Complex government-mandated sepsis performance measures not shown to improve survival
1. No moderate- or high-level evidence was found that SEP-1 or its hemodynamic interventions increase survival in septic adults.
2. The authors suggest that the CMS should evaluate its approval process to ascertain how interventions that are deficient in evidence were adopted and how improvements can be made to this process.
Study Rundown: In 2015, the Centers for Medicare & Medicaid Services (CMS) introduced the Severe Sepsis and Septic Shock Early Management Bundle (SEP-1) performance measure and started to observe hospitals for its completion. For a single patient, the SEP-1 involves up to 7 interventions by the clinician, and documentation may demand up to 141 tasks and 3 hours to complete. To avoid putting accreditation or CMS reimbursement at risk, providers must adopt this protocol. However, there are concerns that the SEP-1 or its hemodynamic interventions do not have moderate- or high-level evidence indicating that they increase survival in septic adults. The authors of this systematic review examined whether or not there was such evidence available. After evaluating 20 studies meeting inclusion criteria, the authors found that there was no moderate- or high-level evidence indicating that SEP-1 or its hemodynamic interventions increase survival in septic adults. The authors suggest that the CMS should evaluate its approval process to ascertain how interventions that are deficient in evidence were adopted and how improvements can be made to this process.
One strength of the study is that it summarizes data addressing concerns regarding lack of evidence for SEP-1's interventions.
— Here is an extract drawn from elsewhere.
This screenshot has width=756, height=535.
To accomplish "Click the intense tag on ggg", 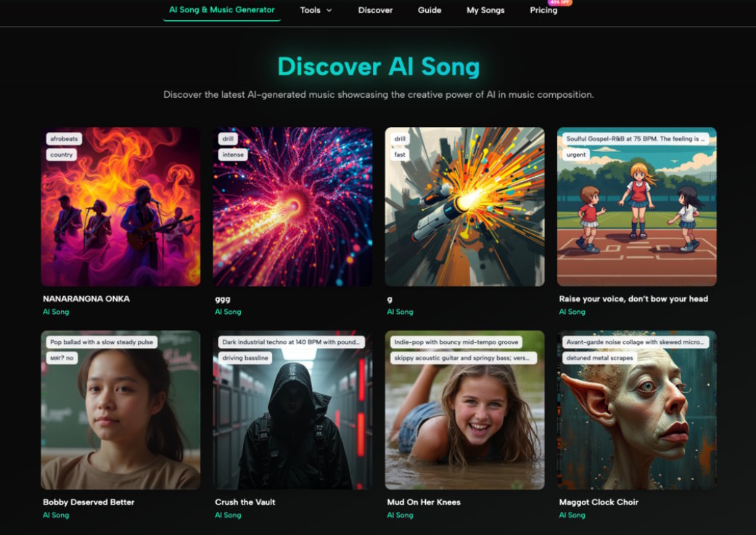I will 233,154.
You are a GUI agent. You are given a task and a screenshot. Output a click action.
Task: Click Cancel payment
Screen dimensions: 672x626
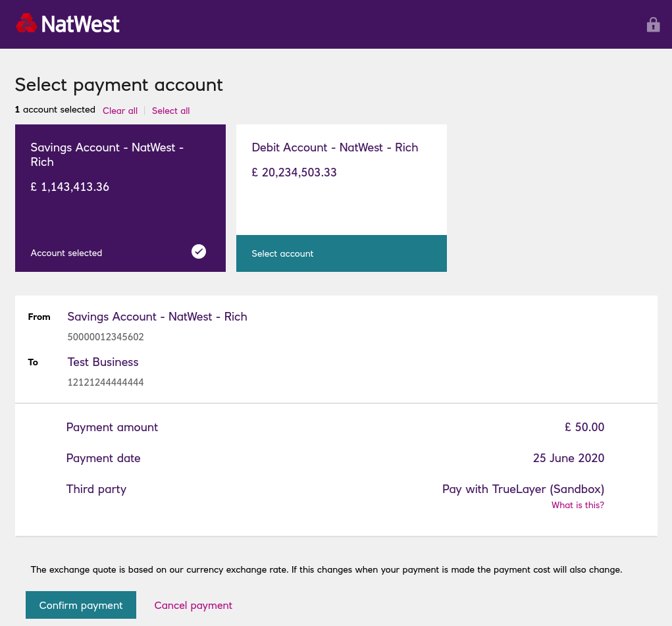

Limitations of the study included the low availability of trials, lack of studies that include survival outcomes for bedside cardiovascular ultrasonography or focused examination, and studies that were of poor quality or were confounded.
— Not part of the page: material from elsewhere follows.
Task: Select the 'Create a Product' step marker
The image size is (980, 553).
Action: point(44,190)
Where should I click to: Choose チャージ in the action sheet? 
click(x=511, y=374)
In-Depth [systematic review]: The authors searched PubMed, Scopus, Embase, ClinicalTrials.gov, and Web of Science up to 28 November 2017 for any moderate- or high-level evidence indicating that SEP-1 or its hemodynamic interventions improved survival in septic adults. Of 56 563 references, there were 20 studies fitting inclusion criteria. Fifteen of these were observational studies, which may be subject to selection bias. One observational study from a single center reported decreased mortality in the hospital after beginning SEP-1 use. Sixteen studies (14 observational, 2 randomized) reported better survival with 30-mL/kg fluid infusions or serial lactate measurements, which are part of SEP-1. Of these 17 studies, none had low risk of bias or lacked confounders. Of 3 randomized trials, survival remained unchanged with fluid responsiveness testing. No contraindications were found for using hemodynamic interventions. The authors suggest that providers may find these interventions to be beneficial for certain patients. However, there was no evidence that these interventions should be used on all patients. The authors expressed concerns that applying SEP-1 to all patients may harm patients that do not need such treatments and may also result in using finances and personnel that may be better used towards other therapies shown to be more effective for septic patients.